= Task statement =
Express the lines from the one containing "Where should I" up to and including the one containing "tap(243, 211)" as a two-column CSV headed instruction and action. Give one row per line with its answer, put each field in quotes, turn line breaks into spaces, and leave the pictures out.

= Exercise material =

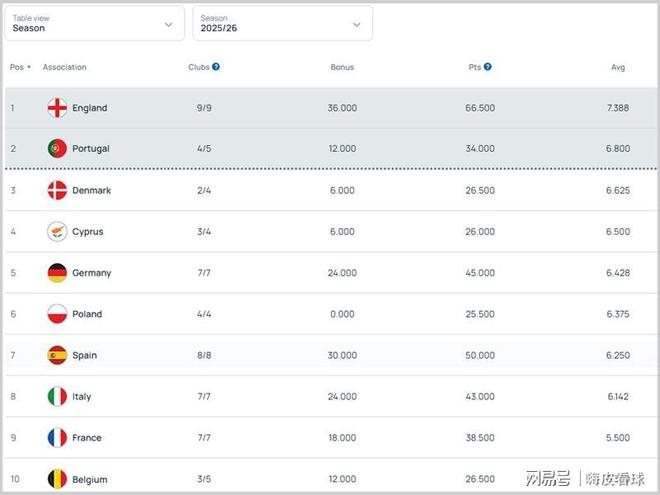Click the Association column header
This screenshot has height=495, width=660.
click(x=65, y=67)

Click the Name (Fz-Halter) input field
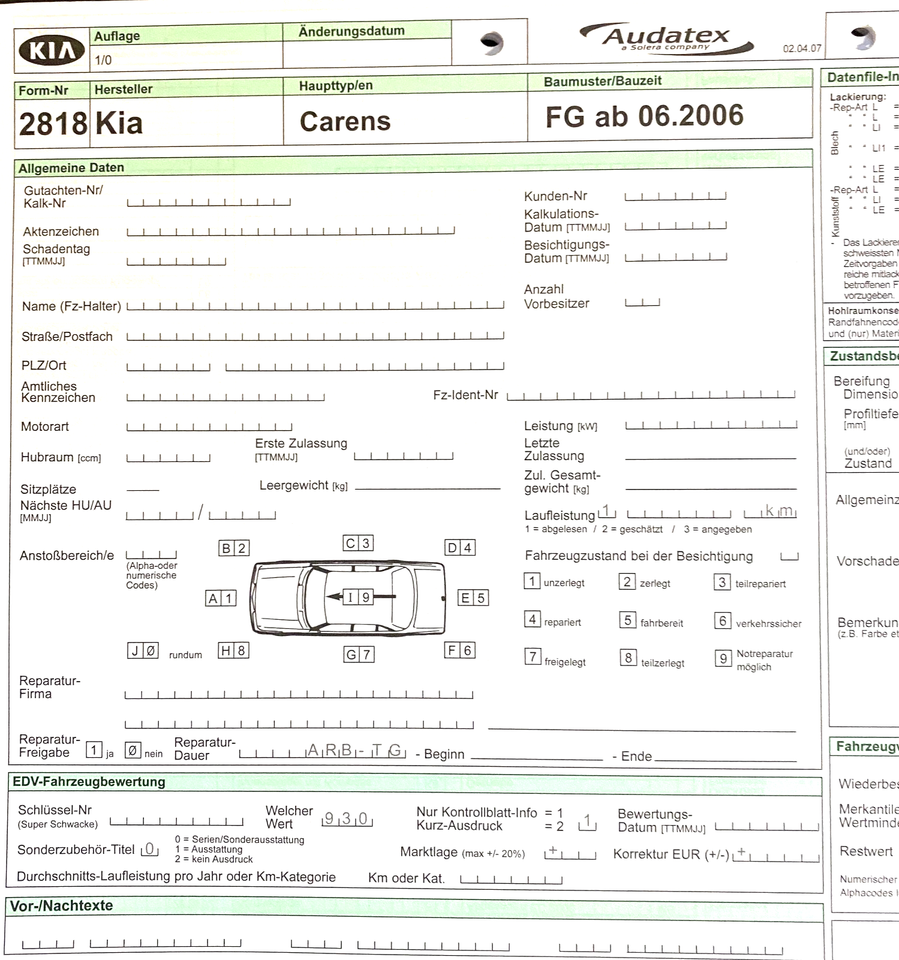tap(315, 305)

---

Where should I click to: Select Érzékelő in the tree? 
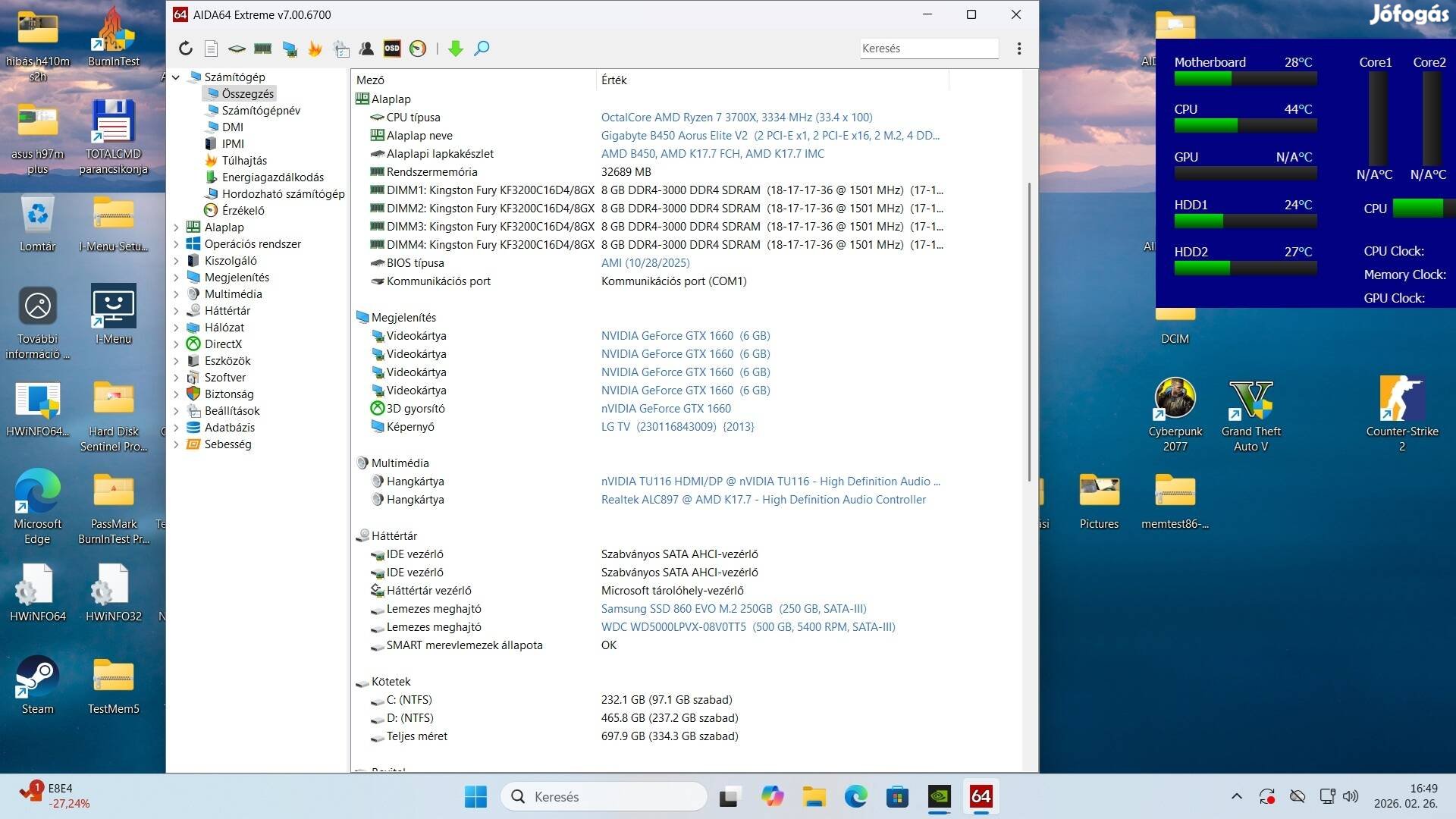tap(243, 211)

= Task solution =
instruction,action
"Where should I click to: Select Érzékelő in the tree?","tap(243, 211)"